My biggest gripe with the film would have to be with Ellar Coltrane, who plays Mason. He’s just not very interesting to me. Sure, he is a little “edgy” in that he wears an earring and ripped jeans, but so what? He doesn’t express much, beyond his interest in photography and his girlfriend. He just wasn’t very relatable. I can only assume that Linklater was aiming for universality with his characters, but I found Mason highly unrelatable. He doesn’t seem like much fun to be around. Coltrane’s delivery is painfully slow, and by the end of the film I wondered if his character was meant to have some sort of mental disability. The entire audience laughed as Coltrane delivered the painfully slow, obvious and awkward last line of the film, which I won’t spoil for readers. (It’s some hokey inspirational line about living in the moment.)
If there’s one thing that Coltrane does well, it’s capturing the uncertainty and awkwardness of youth. While neither of my parents are alcoholics, I know what it’s like to walk in on the aftermath of an argument. I know the pressure to seem cool around the older and seemingly wiser high school students. It was painful to watch Mason react immaturely to his breakup.

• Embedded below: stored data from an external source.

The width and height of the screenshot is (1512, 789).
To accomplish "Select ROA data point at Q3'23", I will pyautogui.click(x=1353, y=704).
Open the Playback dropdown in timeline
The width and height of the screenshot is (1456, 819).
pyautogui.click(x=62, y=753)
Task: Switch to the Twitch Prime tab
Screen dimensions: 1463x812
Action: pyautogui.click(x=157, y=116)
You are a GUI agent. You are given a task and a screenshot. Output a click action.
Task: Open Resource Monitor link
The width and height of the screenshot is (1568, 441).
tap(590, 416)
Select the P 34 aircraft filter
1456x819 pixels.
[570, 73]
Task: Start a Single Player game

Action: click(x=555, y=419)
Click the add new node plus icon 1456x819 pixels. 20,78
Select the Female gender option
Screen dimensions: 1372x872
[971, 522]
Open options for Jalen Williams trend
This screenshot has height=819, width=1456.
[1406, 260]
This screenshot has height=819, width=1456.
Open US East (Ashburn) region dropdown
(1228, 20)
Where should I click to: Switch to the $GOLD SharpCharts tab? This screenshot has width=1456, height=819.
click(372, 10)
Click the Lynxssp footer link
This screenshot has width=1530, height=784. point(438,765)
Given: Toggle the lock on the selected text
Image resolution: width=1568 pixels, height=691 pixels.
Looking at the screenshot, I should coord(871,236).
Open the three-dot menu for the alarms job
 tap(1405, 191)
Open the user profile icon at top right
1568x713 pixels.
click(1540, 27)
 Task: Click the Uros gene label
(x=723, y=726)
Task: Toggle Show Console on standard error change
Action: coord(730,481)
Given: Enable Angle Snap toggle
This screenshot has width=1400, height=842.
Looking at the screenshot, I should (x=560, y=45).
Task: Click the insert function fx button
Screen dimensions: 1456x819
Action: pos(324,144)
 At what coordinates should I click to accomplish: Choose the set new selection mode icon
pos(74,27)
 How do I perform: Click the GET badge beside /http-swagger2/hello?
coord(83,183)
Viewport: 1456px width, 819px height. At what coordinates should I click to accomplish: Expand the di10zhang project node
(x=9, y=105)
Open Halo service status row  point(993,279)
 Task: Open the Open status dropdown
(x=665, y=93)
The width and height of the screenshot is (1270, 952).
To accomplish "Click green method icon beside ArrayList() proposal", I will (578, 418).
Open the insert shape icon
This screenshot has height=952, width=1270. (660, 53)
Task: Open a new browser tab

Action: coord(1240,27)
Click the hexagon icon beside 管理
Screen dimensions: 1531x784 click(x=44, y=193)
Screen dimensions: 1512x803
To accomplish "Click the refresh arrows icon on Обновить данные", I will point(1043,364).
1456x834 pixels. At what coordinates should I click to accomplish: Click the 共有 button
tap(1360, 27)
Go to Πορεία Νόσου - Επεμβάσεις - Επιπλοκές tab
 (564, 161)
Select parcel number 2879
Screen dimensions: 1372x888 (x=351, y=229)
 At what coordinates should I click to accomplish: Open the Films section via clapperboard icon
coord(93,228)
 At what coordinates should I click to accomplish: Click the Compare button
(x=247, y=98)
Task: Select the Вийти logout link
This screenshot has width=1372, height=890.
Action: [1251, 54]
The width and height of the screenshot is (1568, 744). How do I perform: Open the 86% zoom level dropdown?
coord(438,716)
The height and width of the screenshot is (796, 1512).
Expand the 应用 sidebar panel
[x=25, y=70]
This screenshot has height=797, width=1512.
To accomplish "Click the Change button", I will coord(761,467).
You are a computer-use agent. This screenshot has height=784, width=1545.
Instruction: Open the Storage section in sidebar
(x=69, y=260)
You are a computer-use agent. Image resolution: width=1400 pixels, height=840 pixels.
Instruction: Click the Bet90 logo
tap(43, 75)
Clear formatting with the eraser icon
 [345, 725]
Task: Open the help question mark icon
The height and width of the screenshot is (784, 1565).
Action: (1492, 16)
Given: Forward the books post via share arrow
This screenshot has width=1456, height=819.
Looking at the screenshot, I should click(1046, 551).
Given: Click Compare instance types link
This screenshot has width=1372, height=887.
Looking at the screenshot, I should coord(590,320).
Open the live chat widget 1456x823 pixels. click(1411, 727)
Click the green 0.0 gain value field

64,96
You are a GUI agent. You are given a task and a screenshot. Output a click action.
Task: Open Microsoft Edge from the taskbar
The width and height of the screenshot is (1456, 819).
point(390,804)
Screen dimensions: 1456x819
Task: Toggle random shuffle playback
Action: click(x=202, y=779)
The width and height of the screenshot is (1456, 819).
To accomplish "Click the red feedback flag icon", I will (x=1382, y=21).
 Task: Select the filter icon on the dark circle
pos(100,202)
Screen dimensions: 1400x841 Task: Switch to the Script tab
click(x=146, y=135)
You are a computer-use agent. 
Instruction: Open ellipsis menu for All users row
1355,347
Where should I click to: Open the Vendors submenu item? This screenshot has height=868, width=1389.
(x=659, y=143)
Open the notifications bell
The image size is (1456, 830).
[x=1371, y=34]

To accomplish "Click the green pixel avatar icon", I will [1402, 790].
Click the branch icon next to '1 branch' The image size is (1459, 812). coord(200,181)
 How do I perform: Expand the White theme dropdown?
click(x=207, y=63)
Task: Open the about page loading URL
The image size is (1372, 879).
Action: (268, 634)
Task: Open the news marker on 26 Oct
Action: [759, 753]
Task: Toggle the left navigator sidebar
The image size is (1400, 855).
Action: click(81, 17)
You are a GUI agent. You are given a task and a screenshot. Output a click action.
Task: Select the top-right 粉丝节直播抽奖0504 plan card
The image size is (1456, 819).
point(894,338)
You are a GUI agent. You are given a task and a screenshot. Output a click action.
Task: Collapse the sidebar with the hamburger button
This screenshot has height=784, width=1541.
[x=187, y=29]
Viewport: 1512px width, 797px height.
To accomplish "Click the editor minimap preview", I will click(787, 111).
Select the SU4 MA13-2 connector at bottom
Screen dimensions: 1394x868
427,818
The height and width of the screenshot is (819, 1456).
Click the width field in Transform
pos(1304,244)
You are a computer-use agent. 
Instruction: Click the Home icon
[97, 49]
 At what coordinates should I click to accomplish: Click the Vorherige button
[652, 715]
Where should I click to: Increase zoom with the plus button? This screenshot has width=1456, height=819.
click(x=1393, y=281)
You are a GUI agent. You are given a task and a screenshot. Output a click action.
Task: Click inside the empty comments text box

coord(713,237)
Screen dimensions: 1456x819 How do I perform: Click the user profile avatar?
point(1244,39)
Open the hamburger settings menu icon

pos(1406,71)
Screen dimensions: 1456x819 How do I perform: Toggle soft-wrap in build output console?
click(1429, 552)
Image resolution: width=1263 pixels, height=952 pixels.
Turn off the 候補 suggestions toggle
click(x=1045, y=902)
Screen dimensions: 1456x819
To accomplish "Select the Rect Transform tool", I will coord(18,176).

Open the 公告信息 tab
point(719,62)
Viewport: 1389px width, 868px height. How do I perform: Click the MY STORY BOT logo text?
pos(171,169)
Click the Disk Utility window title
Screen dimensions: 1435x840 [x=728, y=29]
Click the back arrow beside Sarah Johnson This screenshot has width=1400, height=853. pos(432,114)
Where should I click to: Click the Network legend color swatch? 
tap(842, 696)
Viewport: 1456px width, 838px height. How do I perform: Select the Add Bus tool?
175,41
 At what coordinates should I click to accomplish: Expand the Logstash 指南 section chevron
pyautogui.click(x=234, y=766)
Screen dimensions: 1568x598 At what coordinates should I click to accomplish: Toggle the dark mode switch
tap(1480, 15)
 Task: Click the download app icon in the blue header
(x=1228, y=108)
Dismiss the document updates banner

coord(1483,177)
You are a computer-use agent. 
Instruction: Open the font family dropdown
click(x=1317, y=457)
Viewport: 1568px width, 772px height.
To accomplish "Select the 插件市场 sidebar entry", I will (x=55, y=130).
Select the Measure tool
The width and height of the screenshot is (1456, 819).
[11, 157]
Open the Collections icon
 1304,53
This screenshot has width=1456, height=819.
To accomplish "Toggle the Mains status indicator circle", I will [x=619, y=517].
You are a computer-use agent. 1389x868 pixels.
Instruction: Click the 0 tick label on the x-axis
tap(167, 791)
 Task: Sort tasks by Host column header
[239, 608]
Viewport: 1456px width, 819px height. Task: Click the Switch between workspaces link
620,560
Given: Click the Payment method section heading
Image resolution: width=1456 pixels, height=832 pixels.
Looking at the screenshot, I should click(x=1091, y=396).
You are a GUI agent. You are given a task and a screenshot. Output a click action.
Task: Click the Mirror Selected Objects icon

We’ve all been there, and I found myself actively hoping to spare Mason the embarrassment of his immaturity.
The film captures all the highlights of youth, but wisely leaves many things out. We don’t get to see Mason’s first kiss or his learning how to ride a bike. Boyhood is a remembered snapshot of a life, and sometimes attains its goal of activating the viewers’ memories of their childhood. For me, it is a near perfect film. We get to watch Mason / Ellar Coltrane grow up, and look back on our own youth with wonder and nostalgia.
Terrence Arjoon is a rising sophomore at Bard College planning to major in Literature. He lives in Queens, NYC. He is passionate about education, and spent the summer interning at 826 Valencia.